• _CHALLENGE_: Write out every line of the listing below unchanged, from first to last.

• _RECORDS FOR THIS TASK_:
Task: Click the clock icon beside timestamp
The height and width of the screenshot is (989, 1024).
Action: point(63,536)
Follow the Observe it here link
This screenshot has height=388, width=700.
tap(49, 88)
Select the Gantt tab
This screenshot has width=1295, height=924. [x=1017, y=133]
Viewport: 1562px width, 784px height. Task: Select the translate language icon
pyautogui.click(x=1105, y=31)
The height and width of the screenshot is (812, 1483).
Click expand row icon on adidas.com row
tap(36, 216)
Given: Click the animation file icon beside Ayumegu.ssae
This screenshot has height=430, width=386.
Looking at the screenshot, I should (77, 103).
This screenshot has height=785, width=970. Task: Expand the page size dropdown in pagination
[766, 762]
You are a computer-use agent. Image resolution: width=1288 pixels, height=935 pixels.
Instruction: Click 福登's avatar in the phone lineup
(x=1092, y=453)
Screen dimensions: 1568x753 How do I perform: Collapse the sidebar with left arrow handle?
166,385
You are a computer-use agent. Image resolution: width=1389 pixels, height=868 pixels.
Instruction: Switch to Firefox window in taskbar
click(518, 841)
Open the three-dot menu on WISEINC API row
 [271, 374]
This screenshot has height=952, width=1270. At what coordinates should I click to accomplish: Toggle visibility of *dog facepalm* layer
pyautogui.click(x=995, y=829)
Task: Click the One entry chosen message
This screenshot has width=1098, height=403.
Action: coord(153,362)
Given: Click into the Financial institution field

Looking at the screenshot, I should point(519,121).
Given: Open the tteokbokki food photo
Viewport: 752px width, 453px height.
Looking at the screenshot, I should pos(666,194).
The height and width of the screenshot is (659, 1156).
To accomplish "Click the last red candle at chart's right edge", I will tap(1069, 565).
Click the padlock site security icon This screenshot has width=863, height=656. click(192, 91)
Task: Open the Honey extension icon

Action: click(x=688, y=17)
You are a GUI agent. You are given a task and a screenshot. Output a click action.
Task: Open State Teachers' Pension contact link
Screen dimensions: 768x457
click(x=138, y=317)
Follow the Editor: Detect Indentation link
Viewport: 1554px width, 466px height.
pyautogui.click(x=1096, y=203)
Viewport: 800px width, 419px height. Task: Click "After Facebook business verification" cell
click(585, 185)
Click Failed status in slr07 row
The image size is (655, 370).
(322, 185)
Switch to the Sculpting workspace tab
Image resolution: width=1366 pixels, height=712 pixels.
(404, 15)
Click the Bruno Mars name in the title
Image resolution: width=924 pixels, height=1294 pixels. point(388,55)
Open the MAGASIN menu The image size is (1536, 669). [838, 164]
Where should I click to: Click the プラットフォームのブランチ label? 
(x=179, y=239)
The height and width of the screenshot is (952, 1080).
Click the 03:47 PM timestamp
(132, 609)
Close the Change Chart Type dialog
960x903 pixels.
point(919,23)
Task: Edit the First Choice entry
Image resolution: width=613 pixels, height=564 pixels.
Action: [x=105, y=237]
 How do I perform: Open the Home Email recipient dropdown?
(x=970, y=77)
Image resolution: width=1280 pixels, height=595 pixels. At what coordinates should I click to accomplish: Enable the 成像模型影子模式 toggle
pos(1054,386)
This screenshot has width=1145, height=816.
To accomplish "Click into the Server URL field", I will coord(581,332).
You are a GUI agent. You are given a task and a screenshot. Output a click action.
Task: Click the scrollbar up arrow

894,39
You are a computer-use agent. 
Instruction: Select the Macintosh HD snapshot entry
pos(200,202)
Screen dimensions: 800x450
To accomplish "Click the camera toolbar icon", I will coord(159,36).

• _THE SOLUTION_:
Task: Click the clock icon beside timestamp
The height and width of the screenshot is (989, 1024).
Action: point(63,536)
Follow the Observe it here link
This screenshot has height=388, width=700.
tap(49, 88)
Select the Gantt tab
This screenshot has width=1295, height=924. [x=1017, y=133]
Viewport: 1562px width, 784px height. Task: Select the translate language icon
pyautogui.click(x=1105, y=31)
The height and width of the screenshot is (812, 1483).
Click expand row icon on adidas.com row
tap(36, 216)
Given: Click the animation file icon beside Ayumegu.ssae
This screenshot has height=430, width=386.
Looking at the screenshot, I should (77, 103).
This screenshot has height=785, width=970. Task: Expand the page size dropdown in pagination
[766, 762]
You are a computer-use agent. Image resolution: width=1288 pixels, height=935 pixels.
Instruction: Click 福登's avatar in the phone lineup
(x=1092, y=453)
Screen dimensions: 1568x753 How do I perform: Collapse the sidebar with left arrow handle?
166,385
You are a computer-use agent. Image resolution: width=1389 pixels, height=868 pixels.
Instruction: Switch to Firefox window in taskbar
click(518, 841)
Open the three-dot menu on WISEINC API row
 [271, 374]
This screenshot has height=952, width=1270. At what coordinates should I click to accomplish: Toggle visibility of *dog facepalm* layer
pyautogui.click(x=995, y=829)
Task: Click the One entry chosen message
This screenshot has width=1098, height=403.
Action: coord(153,362)
Given: Click into the Financial institution field

Looking at the screenshot, I should point(519,121).
Given: Open the tteokbokki food photo
Viewport: 752px width, 453px height.
Looking at the screenshot, I should pos(666,194).
The height and width of the screenshot is (659, 1156).
To accomplish "Click the last red candle at chart's right edge", I will tap(1069, 565).
Click the padlock site security icon This screenshot has width=863, height=656. click(192, 91)
Task: Open the Honey extension icon

Action: click(x=688, y=17)
You are a GUI agent. You are given a task and a screenshot. Output a click action.
Task: Open State Teachers' Pension contact link
Screen dimensions: 768x457
click(x=138, y=317)
Follow the Editor: Detect Indentation link
Viewport: 1554px width, 466px height.
pyautogui.click(x=1096, y=203)
Viewport: 800px width, 419px height. Task: Click "After Facebook business verification" cell
click(585, 185)
Click Failed status in slr07 row
The image size is (655, 370).
(322, 185)
Switch to the Sculpting workspace tab
Image resolution: width=1366 pixels, height=712 pixels.
(404, 15)
Click the Bruno Mars name in the title
Image resolution: width=924 pixels, height=1294 pixels. point(388,55)
Open the MAGASIN menu The image size is (1536, 669). [838, 164]
Where should I click to: Click the プラットフォームのブランチ label? 
(x=179, y=239)
The height and width of the screenshot is (952, 1080).
Click the 03:47 PM timestamp
(132, 609)
Close the Change Chart Type dialog
960x903 pixels.
point(919,23)
Task: Edit the First Choice entry
Image resolution: width=613 pixels, height=564 pixels.
Action: [x=105, y=237]
 How do I perform: Open the Home Email recipient dropdown?
(x=970, y=77)
Image resolution: width=1280 pixels, height=595 pixels. At what coordinates should I click to accomplish: Enable the 成像模型影子模式 toggle
pos(1054,386)
This screenshot has width=1145, height=816.
To accomplish "Click into the Server URL field", I will coord(581,332).
You are a GUI agent. You are given a task and a screenshot. Output a click action.
Task: Click the scrollbar up arrow

894,39
You are a computer-use agent. 
Instruction: Select the Macintosh HD snapshot entry
pos(200,202)
Screen dimensions: 800x450
To accomplish "Click the camera toolbar icon", I will coord(159,36).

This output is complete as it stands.